- Original authors: Massimo Aria, Corrado Cuccurullo
- Release: 2017
- Stable release: 4.0.1 / 2022-09-16
- Written in: R
- License: GNU General Public License version 3
- Website: www.bibliometrix.org
- Repository: cran.r-project.org/web/packages/bibliometrix/index.html

= Bibliometrix =

R package

Bibliometrix is a package for the R statistical programming language for quantitative research in scientometrics and bibliometrics.

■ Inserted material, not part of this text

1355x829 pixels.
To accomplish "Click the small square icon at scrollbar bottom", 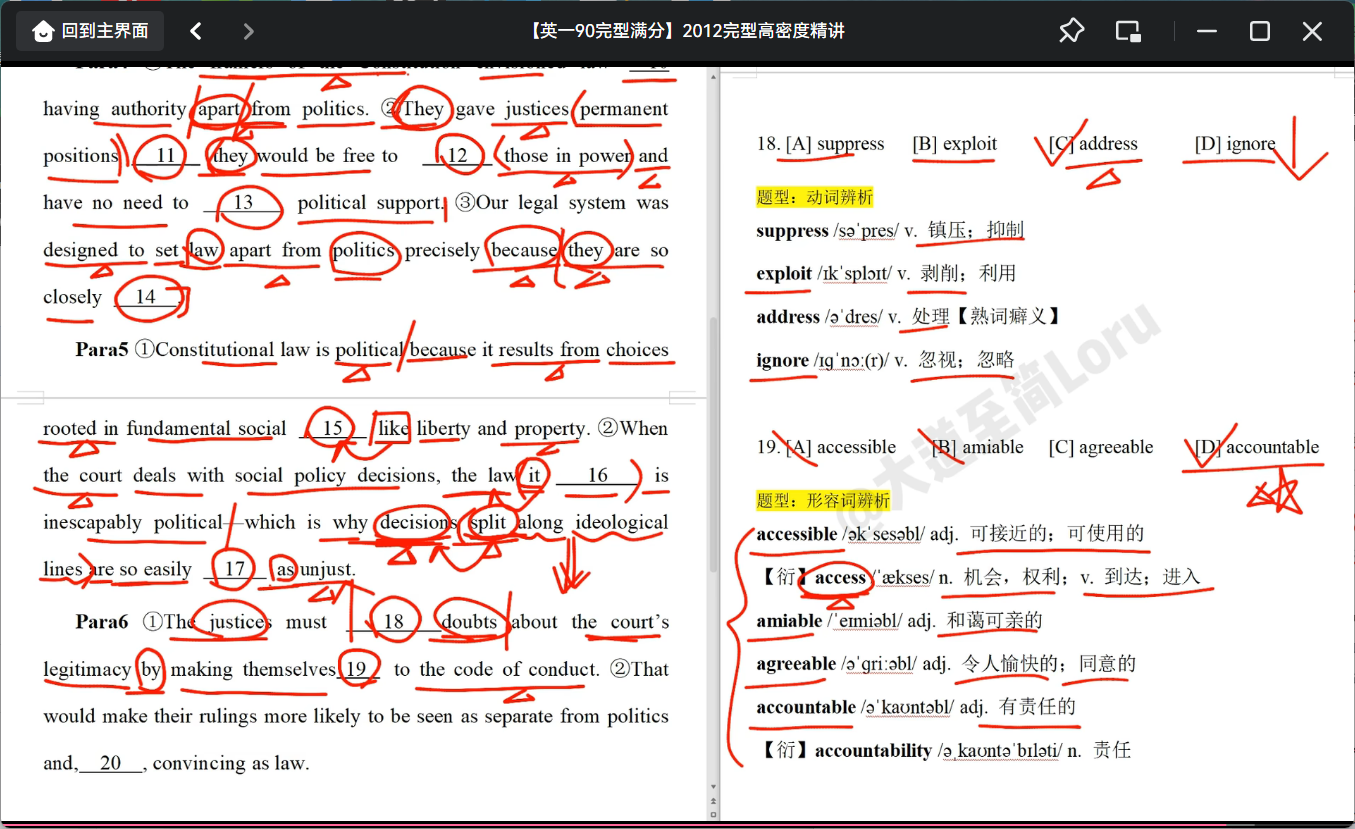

Bibliometrics is the application of quantitative analysis and statistics to publications such as journal articles and their accompanying citation counts. Quantitative evaluation of publication and citation data is used in science fields to evaluate growth, maturity, leading authors, conceptual and intellectual maps, trend of a scientific community. Bibliometrics is also used in research performance evaluation, especially in university and government labs, and also by policymakers, research directors and administrators, information specialists and librarians, and scholars themselves.

The package is written in R, an open-source environment and ecosystem. The existence of many statistical algorithms, access to numerical routines, and integrated data visualization tools could be the qualities to prefer R to other languages for scientific computation.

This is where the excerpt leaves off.